The response to student anger has also forced Prendergast – known for his imperious approach to campus politics – into a rarer kind of pragmatism. Over the last few years, Prendergast has stripped power from the College Board, where student representatives sit, and has engaged only superficially with student concerns. If divestment was a high point, a brief visit to Trinity College Dublin Students’ Union’s activism festival two years ago looks increasingly hollow now.
In truth, Prendergast made his intentions clear six years ago when he ran for provost. After no attempt was made to court the student vote, his years in charge of Trinity have seen him try and treat students as obstacles to be outmaneuvered, rather than a genuine interest group to be listened to.
This is why the last week has been extraordinary. The news that Prendergast might have changed his mind on fee certainty – a key Graduate Students’ Union demand – suggests other conciliatory gestures are possible. It also is a sign that, for the first time in his tenure, the student voice isn’t being pushed to the sidelines.

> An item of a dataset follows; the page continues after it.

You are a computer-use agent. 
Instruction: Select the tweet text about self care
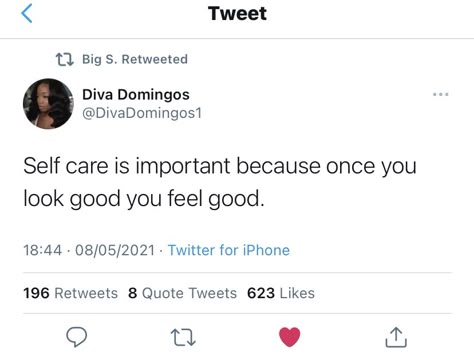[x=220, y=182]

Yet that Prendergast is the man doing the grubby business of negotiating a ceasefire with students only underlines the scale of his top lieutenant’s blunders. Given Vice-Provost Chris Morash’s reputation as a man in touch with students, one who has rallied student crowds at demonstrations and received rave reviews as a lecturer, Prendergast likely thought it a shrewd move to trust him with the implementation of supplemental exam fees. How wrong he was.